(What is required) Where the word "computer" shows up in the entries below, please copy the whole line.

(Entries provided)
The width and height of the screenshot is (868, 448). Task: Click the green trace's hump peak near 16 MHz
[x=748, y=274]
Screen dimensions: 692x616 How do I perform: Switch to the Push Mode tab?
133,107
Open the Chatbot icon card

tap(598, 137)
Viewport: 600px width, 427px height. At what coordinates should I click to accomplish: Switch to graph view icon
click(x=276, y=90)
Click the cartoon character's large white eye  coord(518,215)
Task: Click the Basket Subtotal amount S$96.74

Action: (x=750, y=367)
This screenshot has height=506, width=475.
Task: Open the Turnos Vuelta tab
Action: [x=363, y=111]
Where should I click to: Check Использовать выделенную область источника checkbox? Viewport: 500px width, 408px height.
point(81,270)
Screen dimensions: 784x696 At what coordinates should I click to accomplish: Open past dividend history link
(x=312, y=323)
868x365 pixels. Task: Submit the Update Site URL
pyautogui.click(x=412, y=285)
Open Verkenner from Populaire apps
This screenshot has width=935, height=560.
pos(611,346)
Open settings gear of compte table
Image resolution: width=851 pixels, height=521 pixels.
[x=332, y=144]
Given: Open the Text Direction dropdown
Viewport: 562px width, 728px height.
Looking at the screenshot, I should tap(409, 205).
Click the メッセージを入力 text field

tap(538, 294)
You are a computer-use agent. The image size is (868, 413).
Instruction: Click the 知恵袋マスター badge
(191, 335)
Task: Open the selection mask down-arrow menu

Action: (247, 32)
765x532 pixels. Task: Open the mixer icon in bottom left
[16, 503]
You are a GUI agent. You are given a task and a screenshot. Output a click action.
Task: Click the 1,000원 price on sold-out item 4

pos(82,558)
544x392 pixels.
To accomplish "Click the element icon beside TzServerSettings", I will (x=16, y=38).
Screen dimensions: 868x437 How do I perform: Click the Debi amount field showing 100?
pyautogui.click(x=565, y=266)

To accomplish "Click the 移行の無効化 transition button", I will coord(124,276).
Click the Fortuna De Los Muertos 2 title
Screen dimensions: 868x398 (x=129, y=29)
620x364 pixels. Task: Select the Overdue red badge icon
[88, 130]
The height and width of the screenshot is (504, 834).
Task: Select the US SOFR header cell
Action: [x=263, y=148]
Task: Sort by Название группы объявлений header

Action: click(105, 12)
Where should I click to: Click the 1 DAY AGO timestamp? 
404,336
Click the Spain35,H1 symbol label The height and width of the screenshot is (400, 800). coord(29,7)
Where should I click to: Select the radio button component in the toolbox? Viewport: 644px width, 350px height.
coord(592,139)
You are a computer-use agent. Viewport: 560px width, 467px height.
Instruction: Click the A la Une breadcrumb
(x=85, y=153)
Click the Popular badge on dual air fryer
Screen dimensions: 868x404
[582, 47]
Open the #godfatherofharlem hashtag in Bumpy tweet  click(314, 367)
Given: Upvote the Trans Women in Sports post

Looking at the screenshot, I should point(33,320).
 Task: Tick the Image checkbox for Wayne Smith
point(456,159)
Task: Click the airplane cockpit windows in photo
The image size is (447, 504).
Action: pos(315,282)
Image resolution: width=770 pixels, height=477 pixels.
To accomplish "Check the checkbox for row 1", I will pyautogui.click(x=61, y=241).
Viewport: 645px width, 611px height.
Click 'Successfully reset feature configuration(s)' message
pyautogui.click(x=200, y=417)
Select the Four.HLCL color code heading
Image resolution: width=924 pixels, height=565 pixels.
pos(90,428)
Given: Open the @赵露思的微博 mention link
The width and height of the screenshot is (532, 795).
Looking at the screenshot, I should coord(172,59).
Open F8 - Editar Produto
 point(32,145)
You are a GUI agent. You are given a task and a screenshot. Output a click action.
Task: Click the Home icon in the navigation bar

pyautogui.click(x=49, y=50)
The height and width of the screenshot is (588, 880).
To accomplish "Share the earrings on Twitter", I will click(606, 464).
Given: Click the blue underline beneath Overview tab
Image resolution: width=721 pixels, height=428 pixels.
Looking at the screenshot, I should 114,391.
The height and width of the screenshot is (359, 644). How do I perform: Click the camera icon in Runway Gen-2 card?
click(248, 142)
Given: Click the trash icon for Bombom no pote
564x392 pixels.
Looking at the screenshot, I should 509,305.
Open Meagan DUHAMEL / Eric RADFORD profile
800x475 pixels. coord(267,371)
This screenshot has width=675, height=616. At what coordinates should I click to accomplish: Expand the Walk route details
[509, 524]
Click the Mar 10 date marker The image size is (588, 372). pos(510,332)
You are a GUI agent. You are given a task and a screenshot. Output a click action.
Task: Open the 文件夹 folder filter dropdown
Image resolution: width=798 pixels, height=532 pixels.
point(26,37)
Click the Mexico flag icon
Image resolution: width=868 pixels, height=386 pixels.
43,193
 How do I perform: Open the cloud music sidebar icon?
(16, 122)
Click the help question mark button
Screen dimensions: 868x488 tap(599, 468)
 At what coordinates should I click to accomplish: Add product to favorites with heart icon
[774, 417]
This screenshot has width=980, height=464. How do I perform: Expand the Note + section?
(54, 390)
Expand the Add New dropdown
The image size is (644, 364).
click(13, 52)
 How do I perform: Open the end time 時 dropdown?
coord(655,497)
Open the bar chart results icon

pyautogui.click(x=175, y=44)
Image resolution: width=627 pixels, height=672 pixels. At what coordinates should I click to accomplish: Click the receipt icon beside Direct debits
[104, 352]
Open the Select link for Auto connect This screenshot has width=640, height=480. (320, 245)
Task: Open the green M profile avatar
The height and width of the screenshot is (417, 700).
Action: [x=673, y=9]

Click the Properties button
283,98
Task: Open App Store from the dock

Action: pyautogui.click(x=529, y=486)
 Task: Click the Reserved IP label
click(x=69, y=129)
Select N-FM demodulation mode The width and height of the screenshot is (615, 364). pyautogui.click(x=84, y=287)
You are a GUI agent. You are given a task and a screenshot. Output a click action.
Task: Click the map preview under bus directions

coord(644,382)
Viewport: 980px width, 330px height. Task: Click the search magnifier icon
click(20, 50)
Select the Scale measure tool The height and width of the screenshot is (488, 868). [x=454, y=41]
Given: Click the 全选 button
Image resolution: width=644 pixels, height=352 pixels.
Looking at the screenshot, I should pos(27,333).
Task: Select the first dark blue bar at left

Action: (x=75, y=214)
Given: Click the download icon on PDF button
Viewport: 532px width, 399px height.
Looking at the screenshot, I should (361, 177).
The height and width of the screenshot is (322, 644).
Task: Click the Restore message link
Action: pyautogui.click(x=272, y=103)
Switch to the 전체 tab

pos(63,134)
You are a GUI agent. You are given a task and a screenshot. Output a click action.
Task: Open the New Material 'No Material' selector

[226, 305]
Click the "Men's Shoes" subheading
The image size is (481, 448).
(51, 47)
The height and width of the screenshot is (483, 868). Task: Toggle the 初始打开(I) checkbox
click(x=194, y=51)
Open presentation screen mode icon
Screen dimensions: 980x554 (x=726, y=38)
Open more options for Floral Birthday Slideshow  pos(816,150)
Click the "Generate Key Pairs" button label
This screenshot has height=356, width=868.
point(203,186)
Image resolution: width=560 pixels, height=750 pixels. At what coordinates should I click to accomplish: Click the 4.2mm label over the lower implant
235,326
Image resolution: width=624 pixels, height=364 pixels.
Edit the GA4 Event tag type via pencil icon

(Task response)
You are a computer-use agent. The image size is (868, 413).
You are a computer-use agent. Viewport: 560px width, 467px height.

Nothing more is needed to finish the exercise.